Snoredog wrote: I would also ask for a copy of the Sleep labs Reports from your doctor (call ASAP and ask for it, since your doctor has already given you the results you have every legal right to a copy and you will need it for future reference). Make sure you get a copy of the 2nd Titration study "pressure chart". This should show you in some kind of a table the starting titration pressure and corresponding events seen, they usually start at 5cm pressure and go from there.

The report I got yesterday was from my baseline diagnostic study. The second night (titration) report isn't there yet, that study was this past Tuesday night. Thanks for pointing out the "pressure chart", I'll be sure that's included in the copy I get from them next week.

Those Centrals & Mixed apneas are a concern, they can be true centrals or they can be "pressure-induced" centrals, meaning if the tech wasn't very good/experienced they could have caused those by not watching the pressure increments closely or increasing the pressure too fast. Usually when the first central is seen they don't increase pressure very much after that as increased pressure can increase the number of centrals seen.

Well, this wasn't a titration so I wasn't using pressure. I apparently just have a tendency to event they label as either central or mixed.

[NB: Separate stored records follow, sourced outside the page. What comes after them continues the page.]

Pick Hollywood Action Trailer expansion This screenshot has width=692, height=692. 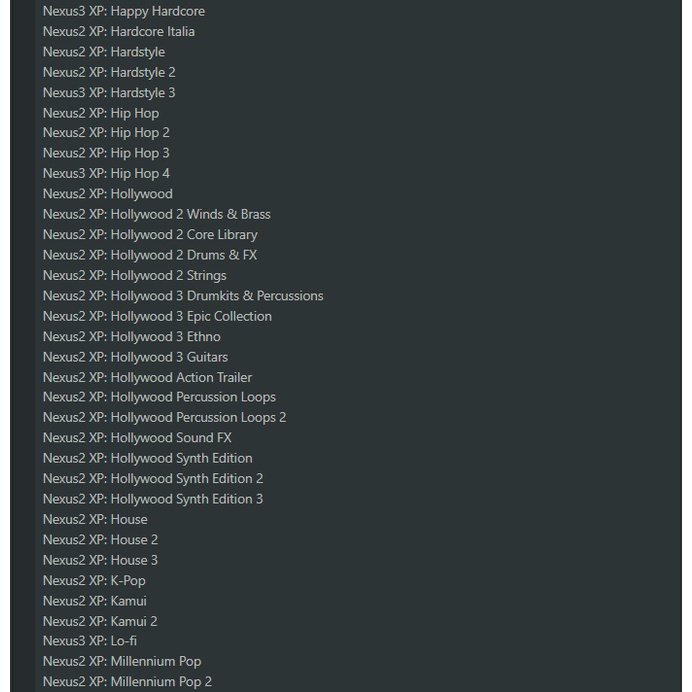[x=147, y=377]
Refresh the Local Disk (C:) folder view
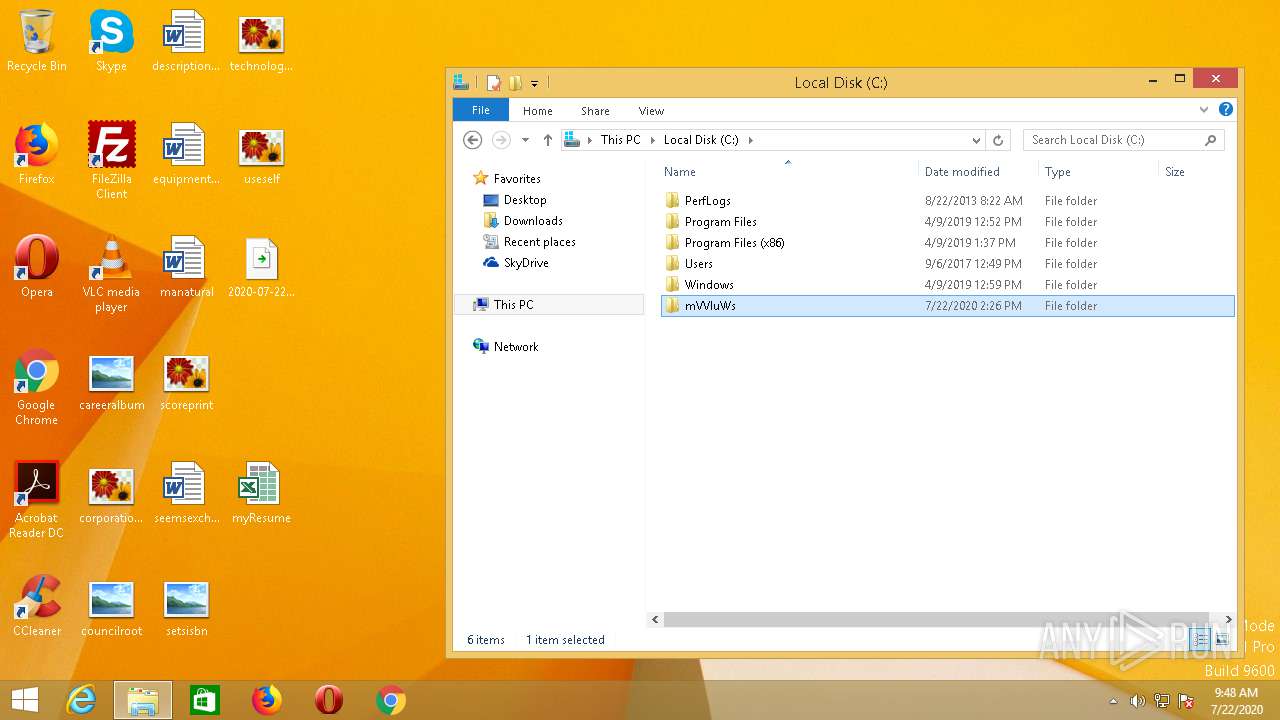1280x720 pixels. click(x=997, y=140)

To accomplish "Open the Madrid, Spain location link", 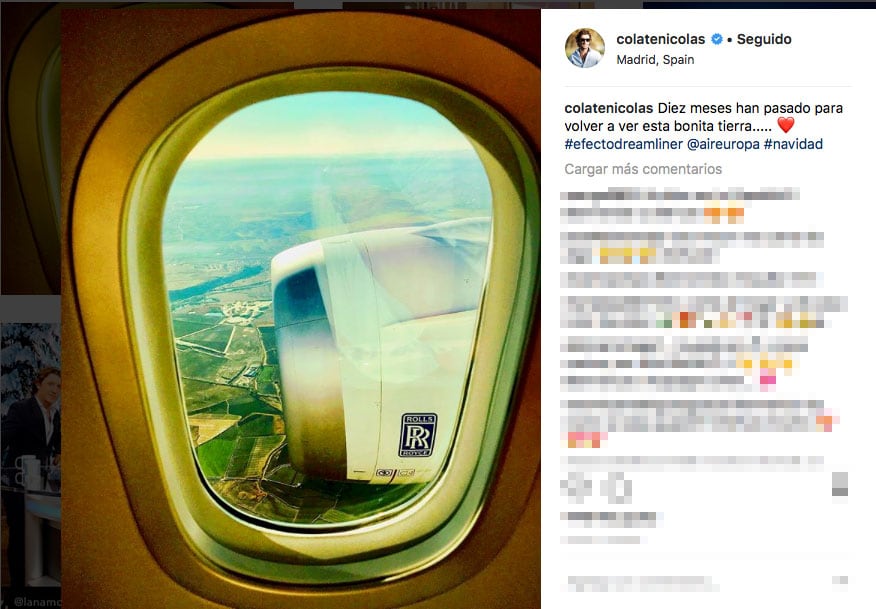I will pyautogui.click(x=655, y=60).
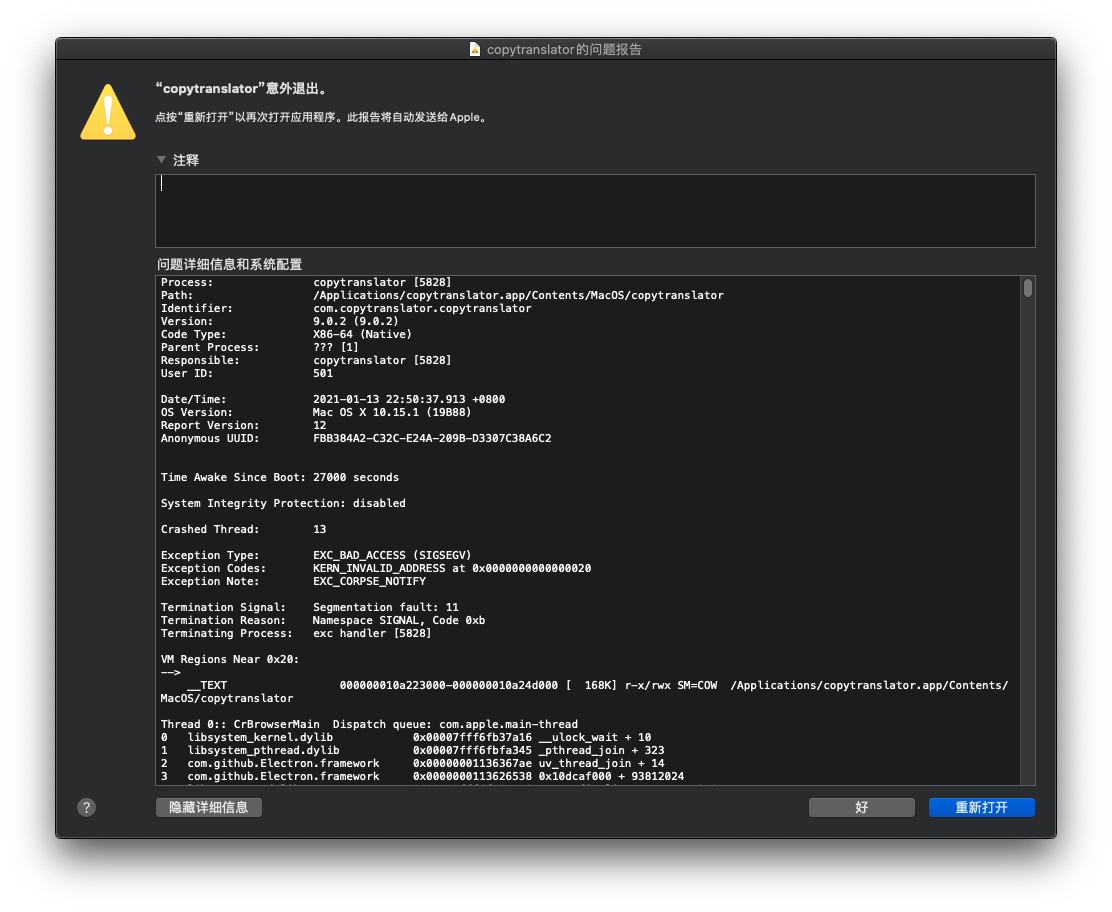Select the copytranslator application Path line
The width and height of the screenshot is (1112, 912).
click(x=440, y=295)
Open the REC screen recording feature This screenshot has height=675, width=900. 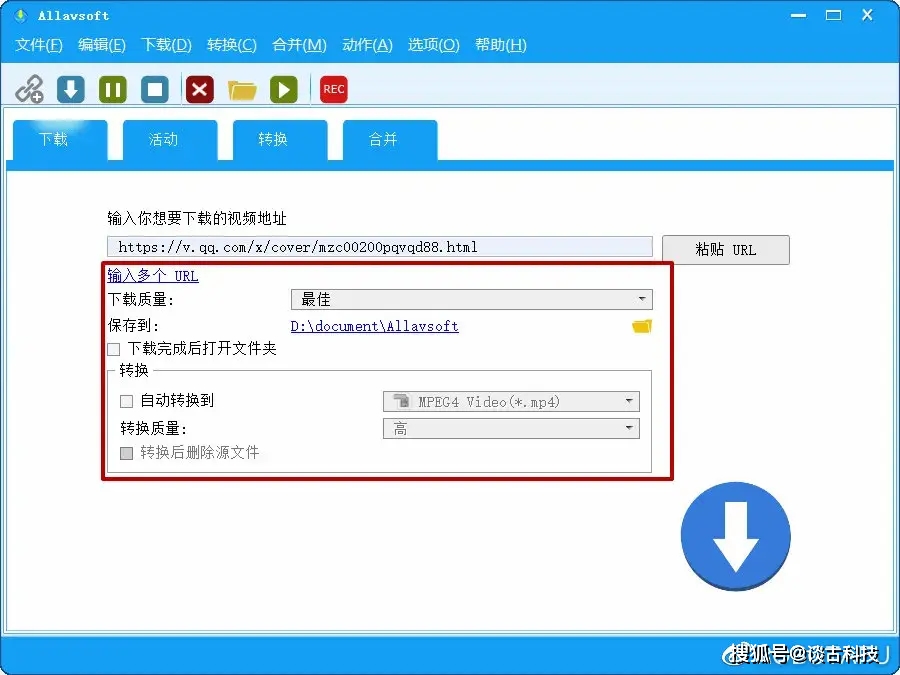coord(333,88)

I'm actually not surprised at that. I suspect that my normal breathing pattern looks like it has brief central apneas in it. When I'm very relaxed (like at the end of an hour or yoga practice) I only take a breath every 22-26 seconds. And each breath has a short pause (maybe 3-5 seconds) at the end of exhalation before I have any urge to breathe in again. I wonder if the PSG technician and/or an APAP machine might think a 5-second pause with no inhalation or exhalation effort is a central apnea. For that matter when I'm asleep for all I know some of the pauses are longer than that.

If they told me my pressure was like 16cm or 18cm (have no idea what your is going to be) and I had 10 or 20 centrals or the number of mixed events as seen on your report, I'd question if those were not pressure induced events (meaning the tech titrating you may have not been paying attention).

I'll definitely be on the lookout for that when I get the report from this week's second night in the sleep lab. Based on my BMI, neck size and AHI I'd be surprised if I titrated to a pressure over 9-10cm but who knows.